Las mellizas vieron un edificio blanco de piedra, con una torre en cada extremo. Dominaba sobre el valle, por encima de grandes campos de juego y jardines.

—No se puede comparar con el Redroofs —comentó Pat dirigiéndose a Isabel—. ¿Recuerdas lo hermoso que era nuestro viejo colegio cuando le daba el sol por la tarde? El tejado rojo resplandecía cálido y acogedor, no frío y blanco como este.

Durante unos momentos, las dos jóvenes sintieron añoranza de su antiguo colegio y sus amigas. No conocían a nadie en el Colegio Santa Clara. No podían saludar a sus antiguas compañeras, como solían hacer al empezar el curso. No les gustaba el aspecto de ninguna de sus nuevas compañeras. Todas parecían mucho más bruscas y escandalosas que las del Redroofs. Todo era espantoso.

—Menos mal que estamos las dos juntas —comentó Pat—. Hubiera sido terrible que viniera aquí solo una de nosotras. Nadie nos dirige la palabra.

No se daban cuenta de que ellas mismas tenían la culpa de todo aquello. Las mellizas parecían muy estiradas, como una niña le susurró a otra. Nadie se atrevía a hablarles ni a hacerse su amiga.

Había la misma actividad que en todos los internados al deshacer las maletas para instalarse. Los grandes dormitorios estaban llenos de niñas que guardaban sus cosas, colgaban sus vestidos y ponían fotografías encima de su tocador.

En el Santa Clara había muchos dormitorios. Pat e Isabel estaban en el siete, en el que había ocho camas blancas exactamente iguales. Las camas tenían unas cortinas alrededor que se podían abrir o cerrar si las niñas querían. Con gran alegría, Pat e Isabel comprobaron que sus camas estaban una junto a la otra.

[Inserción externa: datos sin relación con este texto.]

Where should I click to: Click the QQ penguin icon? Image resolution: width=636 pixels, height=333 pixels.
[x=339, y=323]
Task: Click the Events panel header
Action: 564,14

Cuando ya habían deshecho las maletas, entró en el dormitorio una chica alta que preguntó:

—¿Hay aquí alguna nueva?

—Nosotras somos nuevas —contestó Pat.

—¡Hola, mellizas! —dijo la joven sonriendo cuando miró a las hermanas—. ¿Sois Patricia e Isabel O’Sullivan, verdad? Venid las dos conmigo, el ama de llaves quiere veros.

Pat e Isabel fueron con ella a la confortable habitación donde la encargada del ropero estaba sentada rodeada de armarios, cómodas y estantes. Era una mujer gorda y de aspecto alegre, pero tenía una mirada muy inteligente.